▶ [PROBLEM REQUIREMENTS]: Find the line in the entries below that contains "Given: Open the charts panel icon". Repeat it exactly, and every line after it through the line that contains "The image size is (1359, 838).".
** Opening MATERIAL PROVIDED block **
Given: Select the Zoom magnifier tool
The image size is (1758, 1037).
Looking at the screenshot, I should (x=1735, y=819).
** Closing MATERIAL PROVIDED block **
** Opening MATERIAL PROVIDED block **
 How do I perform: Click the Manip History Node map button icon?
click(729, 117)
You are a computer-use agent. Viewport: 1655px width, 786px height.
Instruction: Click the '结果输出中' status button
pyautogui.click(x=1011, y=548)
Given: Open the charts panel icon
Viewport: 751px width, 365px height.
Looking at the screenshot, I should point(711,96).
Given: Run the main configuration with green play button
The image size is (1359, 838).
** Closing MATERIAL PROVIDED block **
** Opening MATERIAL PROVIDED block **
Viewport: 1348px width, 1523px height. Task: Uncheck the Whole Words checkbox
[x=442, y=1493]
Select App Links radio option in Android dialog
** Closing MATERIAL PROVIDED block **
▶ [RESULT FOR THIS EXERCISE]:
Given: Open the charts panel icon
Viewport: 751px width, 365px height.
Looking at the screenshot, I should point(711,96).
Given: Run the main configuration with green play button
The image size is (1359, 838).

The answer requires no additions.